Nice. Thank you Hanne!
Hi Hanne,
This is extremely helpful. Thank you!
Would you and the Thrive team consider doing events like this for Google Analytics? I’d love to see more connection between what happens with my Thrive Themes suite and my conversions in Analytics.
Thanks again!
Hi Bryce,
I really wanted to figure this out for Google Analytics, but GA only allows for an event when a page is loaded… Or at least that’s what I understood after quite some research.
I believe it should be possible when you use tag manager. But that’s a whole other can of worms.
I spent the better part of yesterday working to achieve a similar result with tag manager and google analytics, but I was woefully unsuccessful. Even manipulating the forms in html to have an ID (which they aren’t given by Thrive) didn’t work. I even tried using the settings to observe changes in css for or visibility changes to trigger something in tag manager with no success.
Having the ability to track in Google Analytics is paramount (just as this Pixel info is, so thank you Thrive!). If anyone has solved this, please let me know.
Thanks for your reply Hanne. This is certainly a tricky one to tackle.
I wondered if there was some way to use Thrive products (whether currently or in a future release) to assign the Category, Action, and Label needed to fire the code to an element that would then trigger the conversion in Analytics once fired. I’ve toyed around with using the destination conversion method, but that also requires an entire landing page funnel (which is just as much work or more) and it can be unreliable in some instances.
I agree that the Tag Manger method is not ideal especially because my experience with Tag Manager is that it fires much more often than true conversions actually happen. I like the Events much better as they are much more stringent on when they fire.
Anyway, food for thought for you and your Dev team if you find that it’s worth looking into.
Thanks as always!
Hey Bryce, just wanted to follow up and let you know I was able to get this to work. You need to use Tag Manager and a visibility trigger to push an event tag into Google Analytics. I wrote up a tutorial and made a video. Let me know if you need any help beyond that.
Thanks Doug. I’ll be honest that I’m not thrilled about the Tag Manager method because everything I’ve ever seen with Tag Manager is that it has a tendency to fire a lot more often than it should which inflates conversion data.

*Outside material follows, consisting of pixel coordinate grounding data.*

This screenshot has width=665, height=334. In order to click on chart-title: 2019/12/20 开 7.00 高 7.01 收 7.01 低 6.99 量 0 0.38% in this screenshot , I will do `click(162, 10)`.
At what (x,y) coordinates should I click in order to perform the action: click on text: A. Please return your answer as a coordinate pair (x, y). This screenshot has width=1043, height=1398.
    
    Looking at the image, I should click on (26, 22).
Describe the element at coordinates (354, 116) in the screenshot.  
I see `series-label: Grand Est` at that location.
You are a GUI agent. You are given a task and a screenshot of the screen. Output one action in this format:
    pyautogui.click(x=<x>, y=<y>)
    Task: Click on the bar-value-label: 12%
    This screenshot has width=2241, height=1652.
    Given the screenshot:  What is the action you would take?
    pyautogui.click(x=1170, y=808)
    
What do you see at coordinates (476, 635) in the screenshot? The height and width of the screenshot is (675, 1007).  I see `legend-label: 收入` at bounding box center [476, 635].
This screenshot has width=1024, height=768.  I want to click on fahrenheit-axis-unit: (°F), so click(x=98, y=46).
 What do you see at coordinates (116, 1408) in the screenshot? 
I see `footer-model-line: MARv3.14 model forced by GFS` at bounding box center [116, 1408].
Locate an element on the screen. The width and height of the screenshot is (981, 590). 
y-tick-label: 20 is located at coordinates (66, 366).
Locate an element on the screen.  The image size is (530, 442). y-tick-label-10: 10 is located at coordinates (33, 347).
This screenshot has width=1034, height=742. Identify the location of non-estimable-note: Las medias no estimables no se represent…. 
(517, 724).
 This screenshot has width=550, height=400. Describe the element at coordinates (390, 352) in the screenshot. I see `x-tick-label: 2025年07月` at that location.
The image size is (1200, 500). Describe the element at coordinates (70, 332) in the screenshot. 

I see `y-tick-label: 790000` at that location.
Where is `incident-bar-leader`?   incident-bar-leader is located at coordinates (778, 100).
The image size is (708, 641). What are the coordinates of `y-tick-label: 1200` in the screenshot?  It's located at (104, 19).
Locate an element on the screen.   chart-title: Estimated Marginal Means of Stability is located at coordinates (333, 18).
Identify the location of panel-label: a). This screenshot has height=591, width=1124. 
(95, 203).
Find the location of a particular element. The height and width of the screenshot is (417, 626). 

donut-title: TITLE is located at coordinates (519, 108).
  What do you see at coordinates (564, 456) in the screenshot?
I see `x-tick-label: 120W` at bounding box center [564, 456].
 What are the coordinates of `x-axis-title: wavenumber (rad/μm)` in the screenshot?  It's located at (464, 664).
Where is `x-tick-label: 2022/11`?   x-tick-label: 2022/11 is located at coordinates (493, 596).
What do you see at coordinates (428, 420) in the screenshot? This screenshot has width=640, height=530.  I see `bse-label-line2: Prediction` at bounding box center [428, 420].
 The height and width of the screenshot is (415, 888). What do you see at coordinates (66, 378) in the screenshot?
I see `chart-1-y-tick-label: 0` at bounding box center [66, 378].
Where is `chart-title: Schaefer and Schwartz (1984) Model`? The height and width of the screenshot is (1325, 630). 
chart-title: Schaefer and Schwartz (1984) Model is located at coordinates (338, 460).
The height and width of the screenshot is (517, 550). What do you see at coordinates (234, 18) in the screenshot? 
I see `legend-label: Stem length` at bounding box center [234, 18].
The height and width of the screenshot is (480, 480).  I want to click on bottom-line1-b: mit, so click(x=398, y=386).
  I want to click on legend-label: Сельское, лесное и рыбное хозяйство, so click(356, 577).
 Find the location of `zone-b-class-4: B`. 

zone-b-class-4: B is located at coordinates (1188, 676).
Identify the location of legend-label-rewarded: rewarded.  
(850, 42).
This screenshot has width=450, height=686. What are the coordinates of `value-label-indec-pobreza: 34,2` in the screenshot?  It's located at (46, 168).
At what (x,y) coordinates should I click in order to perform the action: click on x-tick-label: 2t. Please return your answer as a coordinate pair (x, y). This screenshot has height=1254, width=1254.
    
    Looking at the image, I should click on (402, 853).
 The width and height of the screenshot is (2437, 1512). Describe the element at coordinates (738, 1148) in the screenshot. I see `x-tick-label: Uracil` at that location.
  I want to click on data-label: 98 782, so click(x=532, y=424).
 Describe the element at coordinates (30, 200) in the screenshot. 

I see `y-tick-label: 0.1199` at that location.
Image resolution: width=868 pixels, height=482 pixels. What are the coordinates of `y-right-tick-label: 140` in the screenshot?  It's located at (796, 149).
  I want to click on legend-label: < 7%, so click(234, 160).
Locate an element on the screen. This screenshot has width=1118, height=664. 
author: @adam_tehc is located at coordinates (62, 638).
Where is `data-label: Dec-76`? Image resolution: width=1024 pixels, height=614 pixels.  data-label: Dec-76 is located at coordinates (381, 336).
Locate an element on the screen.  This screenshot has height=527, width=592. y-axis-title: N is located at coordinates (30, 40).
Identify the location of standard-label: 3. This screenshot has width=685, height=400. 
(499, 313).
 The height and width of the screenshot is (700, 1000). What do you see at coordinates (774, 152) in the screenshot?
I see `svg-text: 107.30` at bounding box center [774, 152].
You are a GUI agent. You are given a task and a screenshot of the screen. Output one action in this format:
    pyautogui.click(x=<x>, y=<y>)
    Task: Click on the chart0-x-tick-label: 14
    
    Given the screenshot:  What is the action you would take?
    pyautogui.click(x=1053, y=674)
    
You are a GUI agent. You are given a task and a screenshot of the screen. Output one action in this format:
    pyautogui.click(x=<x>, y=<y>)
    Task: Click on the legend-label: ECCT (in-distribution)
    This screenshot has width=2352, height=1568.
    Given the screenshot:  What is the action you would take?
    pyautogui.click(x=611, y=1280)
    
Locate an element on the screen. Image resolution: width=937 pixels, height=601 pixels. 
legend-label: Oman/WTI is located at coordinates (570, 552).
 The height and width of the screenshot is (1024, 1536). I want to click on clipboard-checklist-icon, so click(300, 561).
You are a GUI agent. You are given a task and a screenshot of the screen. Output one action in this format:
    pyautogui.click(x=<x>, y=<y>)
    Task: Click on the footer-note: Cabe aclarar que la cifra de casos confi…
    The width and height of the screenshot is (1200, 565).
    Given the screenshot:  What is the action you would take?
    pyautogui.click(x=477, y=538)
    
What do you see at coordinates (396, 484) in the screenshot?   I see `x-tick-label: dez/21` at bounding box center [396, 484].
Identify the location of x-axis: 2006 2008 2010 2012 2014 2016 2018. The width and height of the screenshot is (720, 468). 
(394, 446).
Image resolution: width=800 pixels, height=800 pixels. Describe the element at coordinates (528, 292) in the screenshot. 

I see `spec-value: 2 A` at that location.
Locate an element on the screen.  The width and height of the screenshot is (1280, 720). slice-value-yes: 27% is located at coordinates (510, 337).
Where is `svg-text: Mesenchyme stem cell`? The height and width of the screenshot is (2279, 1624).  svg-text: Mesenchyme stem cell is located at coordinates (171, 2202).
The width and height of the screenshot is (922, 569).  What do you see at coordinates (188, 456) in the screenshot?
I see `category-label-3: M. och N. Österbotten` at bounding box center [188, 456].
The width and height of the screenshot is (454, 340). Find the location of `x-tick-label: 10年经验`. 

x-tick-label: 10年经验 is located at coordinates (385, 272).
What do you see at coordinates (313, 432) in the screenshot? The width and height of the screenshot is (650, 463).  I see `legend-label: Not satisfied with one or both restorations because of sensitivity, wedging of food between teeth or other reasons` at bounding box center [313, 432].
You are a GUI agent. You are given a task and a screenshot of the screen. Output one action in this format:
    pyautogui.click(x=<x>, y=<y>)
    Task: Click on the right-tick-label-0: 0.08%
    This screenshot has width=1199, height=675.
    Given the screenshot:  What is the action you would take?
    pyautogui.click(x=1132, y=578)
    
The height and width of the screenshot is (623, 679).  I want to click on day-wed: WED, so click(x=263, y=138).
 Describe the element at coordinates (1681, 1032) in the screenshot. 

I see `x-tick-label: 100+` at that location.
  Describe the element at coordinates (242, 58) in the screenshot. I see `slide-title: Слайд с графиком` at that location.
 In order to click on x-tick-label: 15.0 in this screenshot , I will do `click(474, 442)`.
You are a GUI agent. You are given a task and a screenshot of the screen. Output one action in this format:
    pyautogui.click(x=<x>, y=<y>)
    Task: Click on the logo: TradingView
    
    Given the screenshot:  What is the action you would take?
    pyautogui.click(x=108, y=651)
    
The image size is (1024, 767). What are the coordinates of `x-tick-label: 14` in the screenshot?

If I can, I’d much rather have the ability to go with Event conversions.
@Hanne, side note: the Event conversions would be even more helpful with respect to Google Ads and Bing Ads in triggering their conversion reporting as well.
I loved the tutorial! I am going to use it right away.
Any good resources/video about different ways to use FB Pixels, best practices etc? Thanks
Hi Michael,
AdEspresso has pretty amazing content and Jon Loomer too.
Thank you so much for this! I was looking for information about Facebook Pixels with Thrive Builder, and I’ve received an email which leads to this page. It’s like you read my mind. Haha!
Anyway, my main concern is the loading time. Will this additional Pixel code added to a lightbox (for example), slow down the loading speed of all pages where lightbox shows?
Hi Andrea An amazing article was written over there,
Thank you for sharing this very interesting post with us i really enjoyed reading about it, it is very helpful with great information.